Challenges to Real Estate and How We’re Positioning Ourselves
While Trump’s policies offer growth opportunities, they also introduce inflationary pressures that could impact costs, labor, and project timelines. Here’s how Rockview is prepared to manage these challenges:
- Tax Cuts Increasing Disposable Income and Inflation: The administration intends to extend the 2017 Tax Cuts and Jobs Act provisions, reduce corporate tax rates, and eliminate taxes on tips and Social Security benefits to stimulate economic growth.
- Impact: While taxa cuts can boost consumer spending, they may also increase inflationary pressures, driving up prices and reducing the consumer’s ability to absorb rental increases.

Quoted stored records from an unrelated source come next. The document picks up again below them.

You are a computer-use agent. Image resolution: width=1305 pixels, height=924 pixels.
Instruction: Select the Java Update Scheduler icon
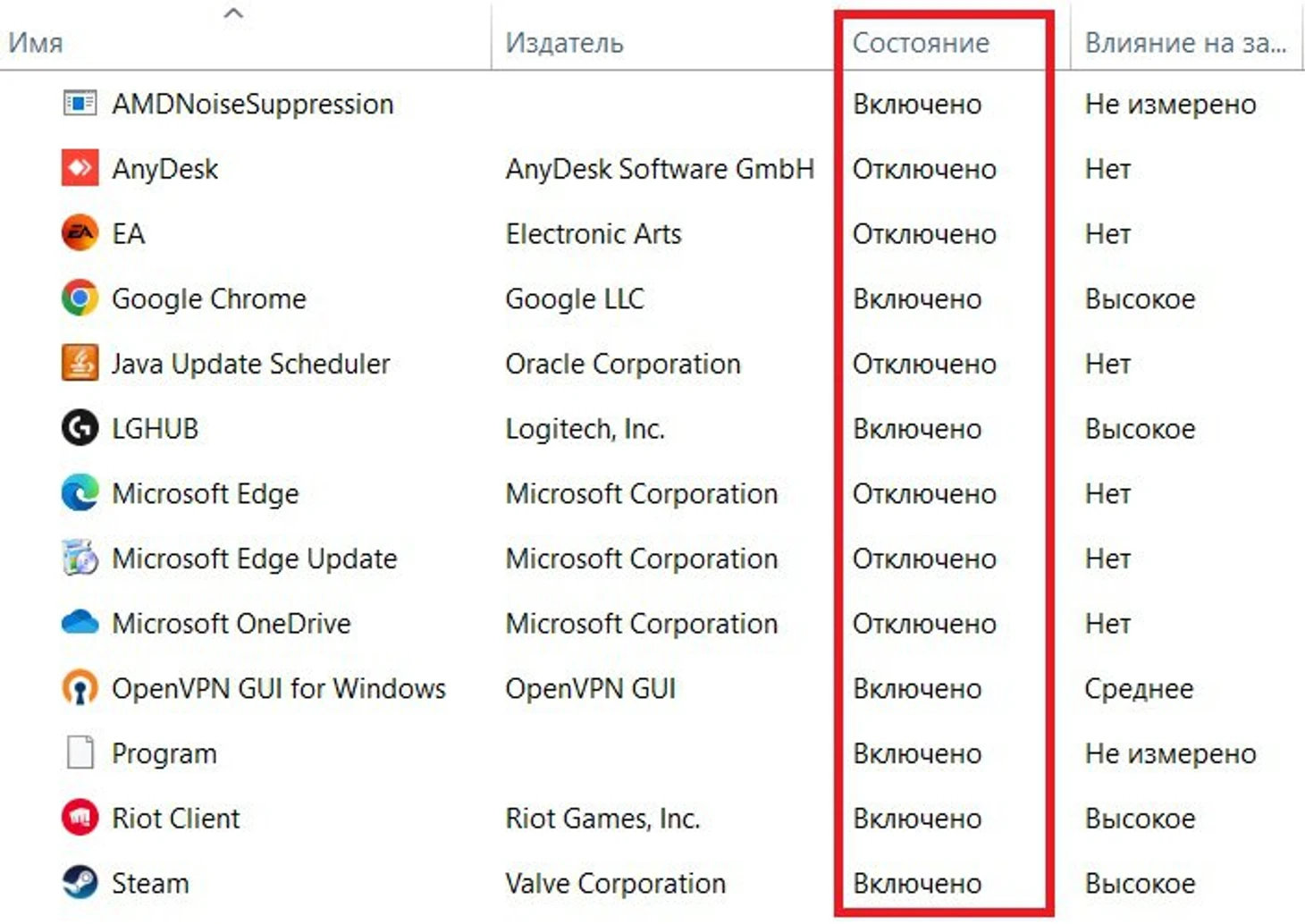(x=80, y=364)
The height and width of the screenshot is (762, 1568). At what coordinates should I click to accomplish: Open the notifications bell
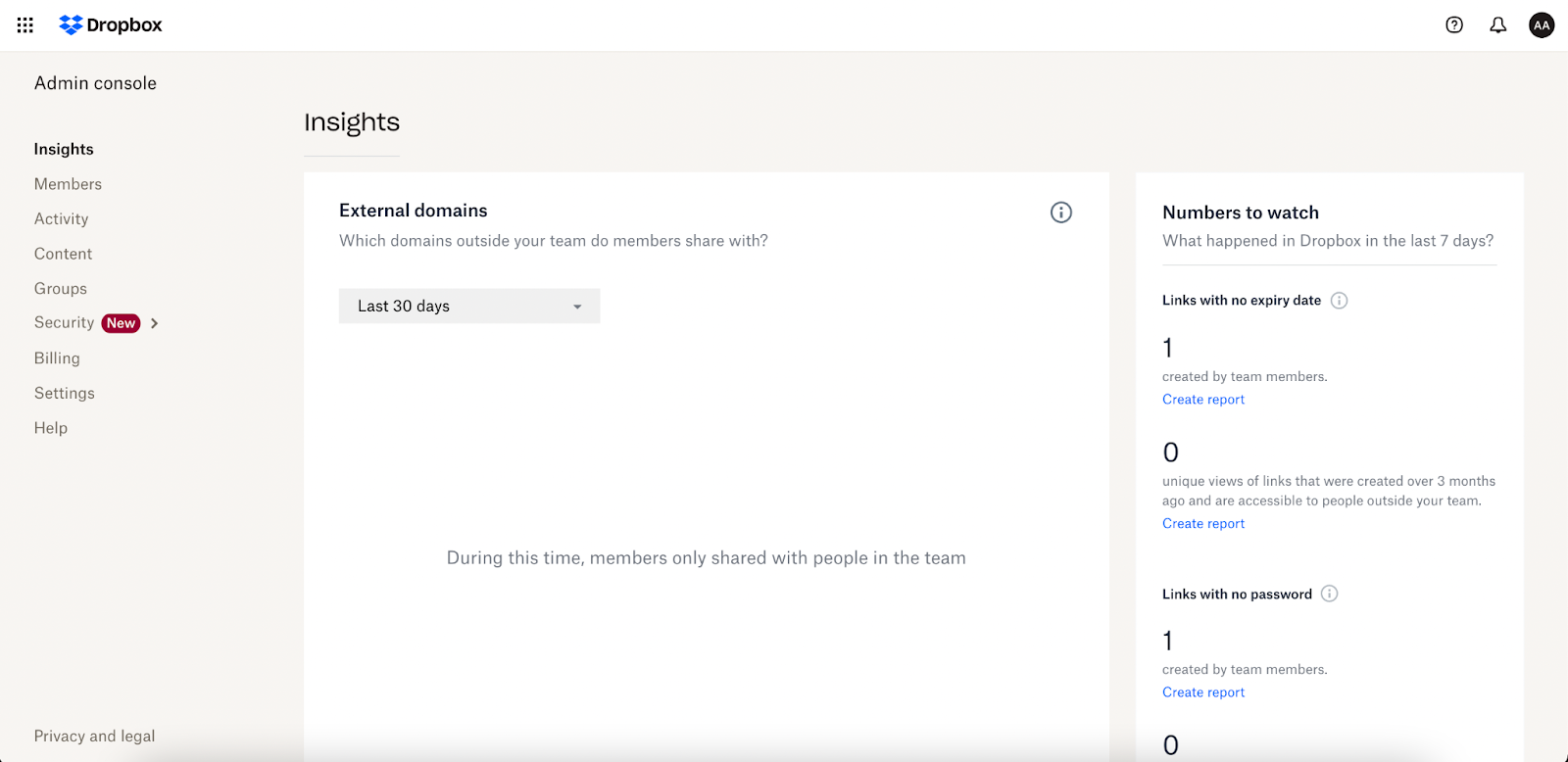(x=1498, y=25)
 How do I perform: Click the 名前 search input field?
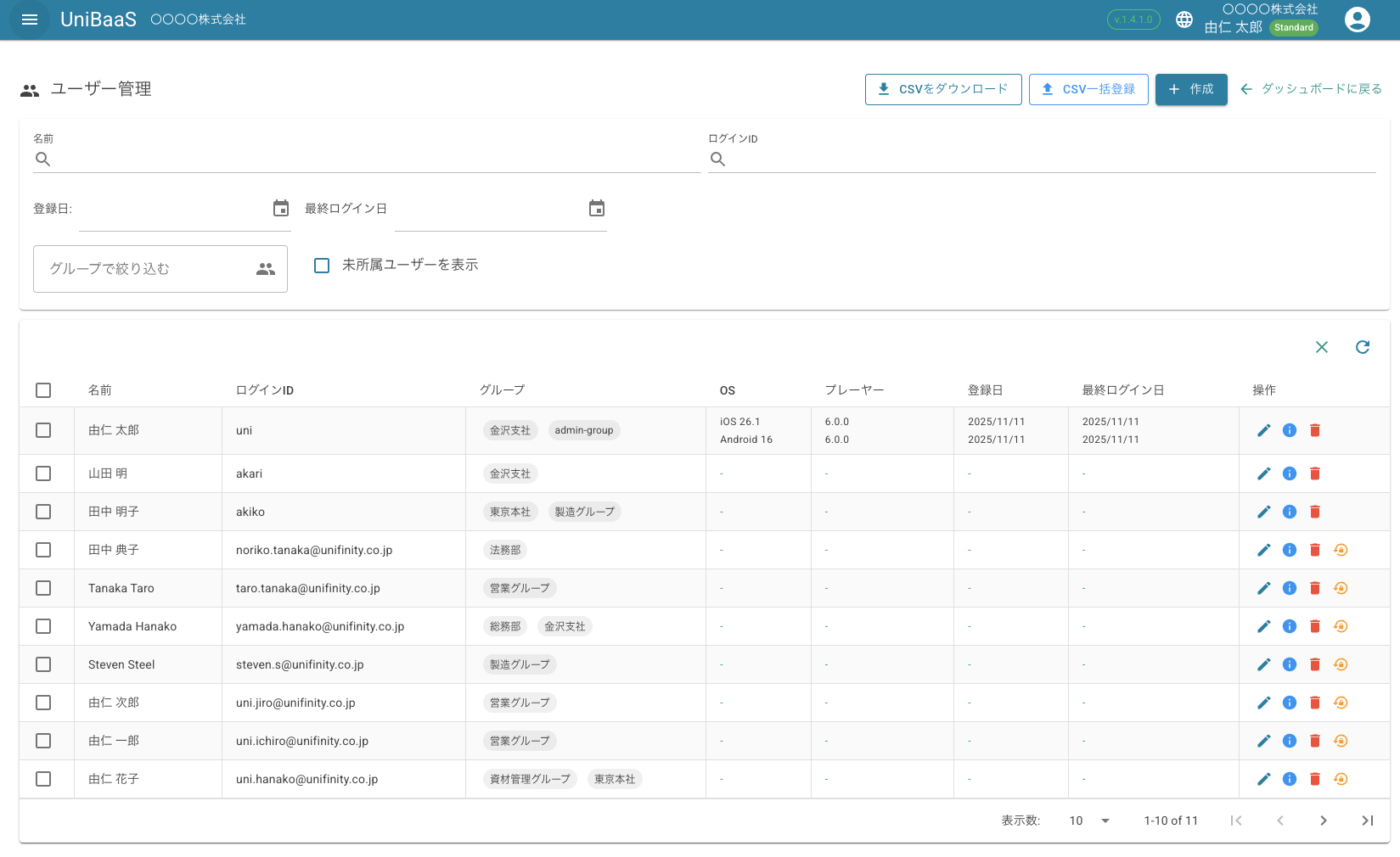pos(374,160)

- Our Mitigant: In addition to underwriting conservative expense assumptions, we ensure that our renter’s total payment (proforma rents + other income) is realistic given nearby median household incomes.

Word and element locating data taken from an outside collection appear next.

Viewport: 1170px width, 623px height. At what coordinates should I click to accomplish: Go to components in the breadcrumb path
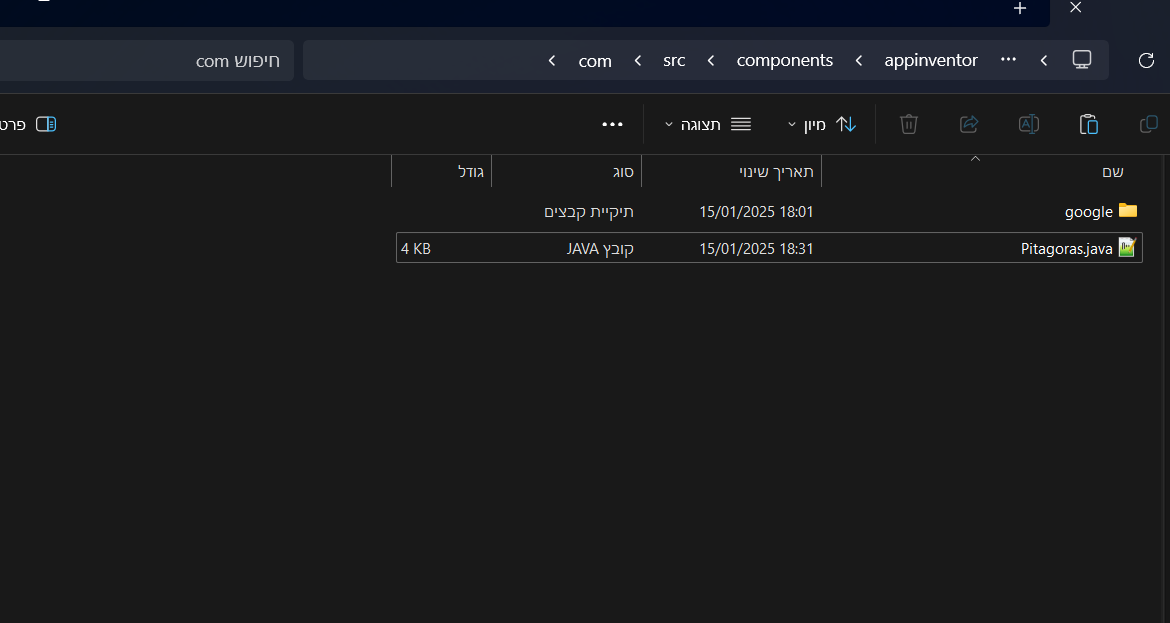click(x=784, y=61)
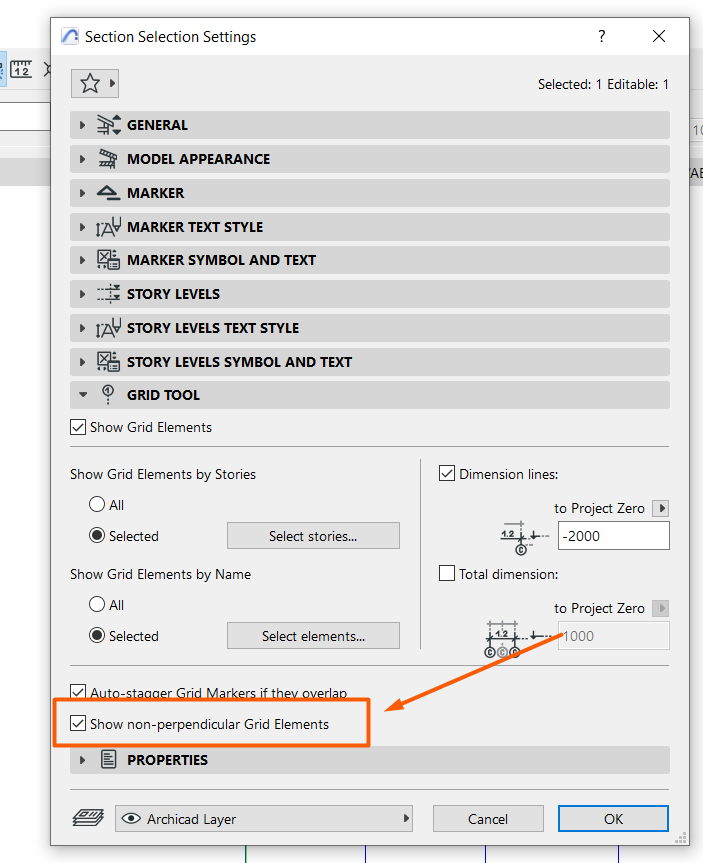Click the Marker panel icon
The width and height of the screenshot is (703, 863).
tap(108, 193)
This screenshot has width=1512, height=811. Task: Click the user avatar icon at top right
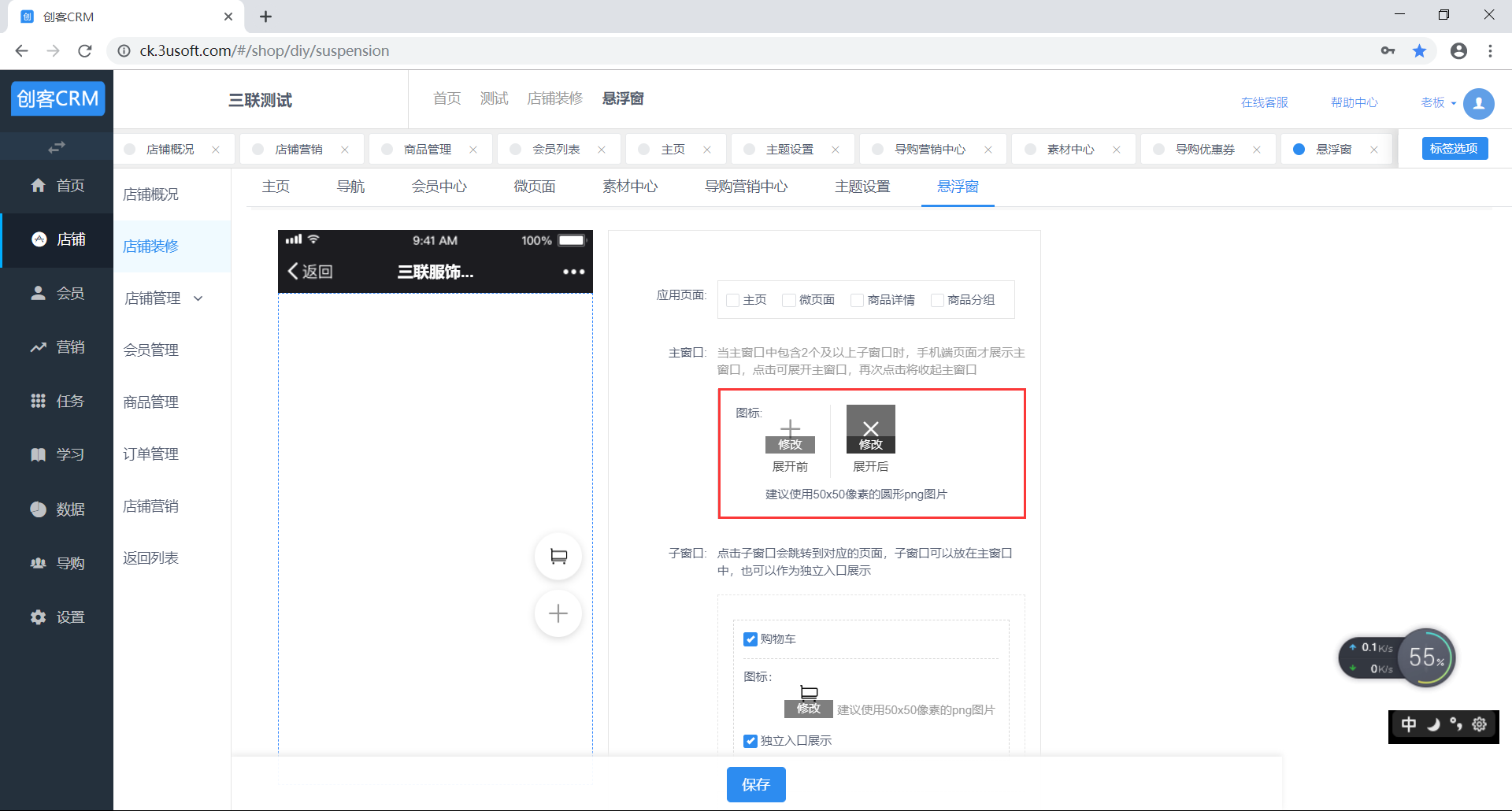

- Tariffs Raising Prices on Imports: President-elect Trump has proposed imposing large tariffs on imported goods from countries like China to encourage companies to manufacture goods in the U.S.
- Impact: Tariffs on imported materials and products, especially from countries like China, would directly affect the real estate industry by raising development input and renovation costs.
- Our Mitigant: Rockview’s direct relationships with manufacturers, including GE, LG, and Whirlpool, help us control our costs more effectively, enabling efficient and cost-effective sourcing.
- Infrastructure Spending Raising Demand for Labor and Materials: The administration plans to invest heavily in infrastructure projects to stimulate the economy and create jobs.
- Impact: Infrastructure projects require large volumes of labor and materials, increasing competition for these resources and potentially crowding out private developments.
- Our Mitigant: As referenced above, Rockview’s direct relationships with top-tier vendors provide access to essential materials, helping to mitigate the crowding-out effect and maintain project timelines.
- Deportations Creating Labor Shortages: The administration plans to implement stringent immigration controls, including mass deportations.
- Impact on Real Estate: Strict immigration policies could reduce labor availability, especially in sectors reliant on immigrant workers like construction and property maintenance, pushing payroll costs higher.
- Our Mitigant: Rockview’s relationships with property managers and contractors ensure a reliable labor supply, even in competitive markets, and allow us to stay informed on real-time payroll trends.
At Rockview, we view these challenges as opportunities to differentiate ourselves. By leveraging our relationships, staying nimble, and managing risk with a focus on long-term returns, we’re not only prepared to weather this environment but to capitalize on its unique dynamics. The key is navigating these shifts with a clear-eyed view, balancing the inherent optimism of opportunity with the realism that prudent investing requires.